Climate researchers make a link between CO2 emissions and the decrease of September Arctic sea ice area, and provide a rough scale so an individual can see their own contribution to sea ice decline.

What it says:

Every metric tonne of CO2 released is equivalent to a loss of three-metres squared—about the size of a queen-size-bed—in Arctic sea ice extent in September.

Blind spot:

Little is known about the impact of ocean temperatures on sea ice, says Dirk Notz, a co-author of the study. It could play a significant role in the long-term changes to sea ice, but the study focused only on  the linear relationship between the air (CO2) and ice.


You’re in Vancouver. You’ve packed up the car with everything you’ll need for a road trip: snacks, a change of clothes, more snacks. And you’re off. You’re driving through British Columbia, into the Yukon, up the Dempster Highway into the Northwest Territories, straight to Inuvik. When you get there, you’re in a new time zone, the temperature has dropped considerably and the hours of daylight are either drastically up or down, depending on the time of year. And you’re also responsible for the loss of three-square-metres of late-summer sea ice. Wait, what?

Scientists from the Max Planck Institute for Meteorology in Germany and the National Snow and Ice Data Centre in Colorado set out to make impacts on climate change more accessible to individuals and policy-makers. Their study, released in the journal Science, draws a line from your personal carbon emission output to the decline in Arctic sea ice.

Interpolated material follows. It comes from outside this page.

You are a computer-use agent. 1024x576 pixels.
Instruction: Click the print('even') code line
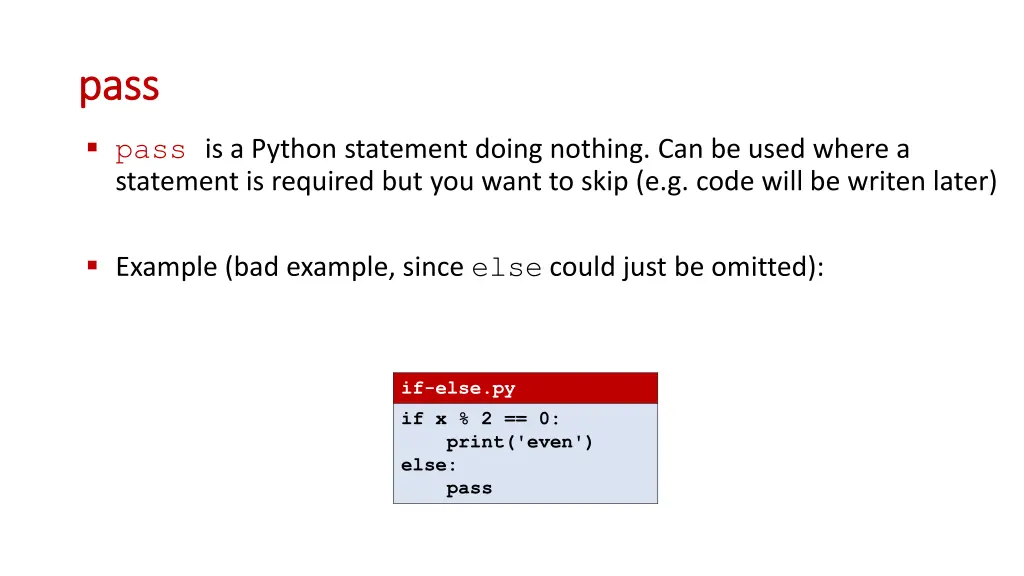519,442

What they found was that for every metric tonne of carbon dioxide emitted throughout the world, three-square metres of September Arctic sea ice disappears. 

This means a 4,000-kilometre drive, like that from Vancouver to Inuvik, shears away an area of ice about the size of a queen-size bed.

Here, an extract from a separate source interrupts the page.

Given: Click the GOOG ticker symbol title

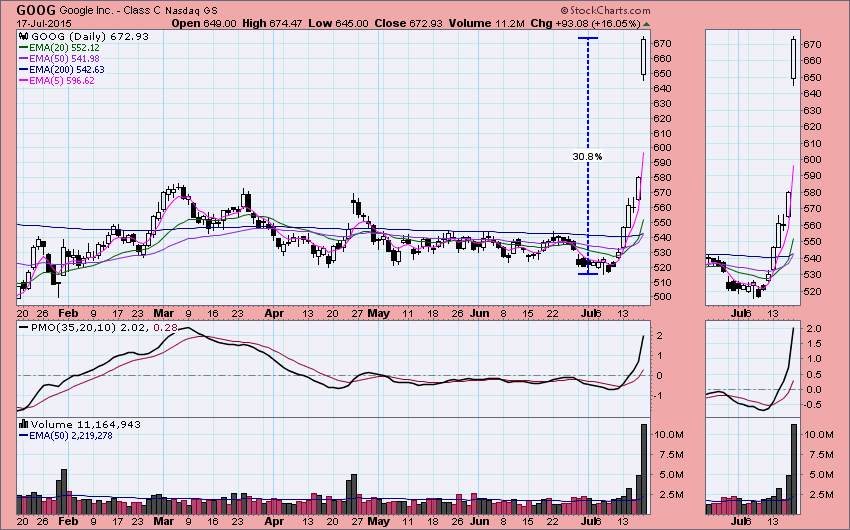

“The way we get at that is we take the observed record of sea ice and plot that versus accumulated CO2 emissions,” says one of the study’s authors Julianne Stroeve, a climate scientist with the National Snow and Ice Data Centre. “You can see there is a linear relationship.”

Stroeve and lead author Dirk Notz, with the Max Planck Institute, looked at sea ice data from 1953 through 2015. What came out was that figure of one metric tonne (or 1,000 kilograms) of CO2 to three-square-metres of Arctic sea ice extent lost.

Sea ice extent (or area), rather than volume, is the generally accepted measure of change used in climate science. More data on extent is available largely because it’s easily accessible through flyovers (data from 1953 to 1978 was gathered this way) and via satellite (from 1979 on). Volume is much harder to gather, though if it were available, Stroeve says it could offer an even more accurate measure of change.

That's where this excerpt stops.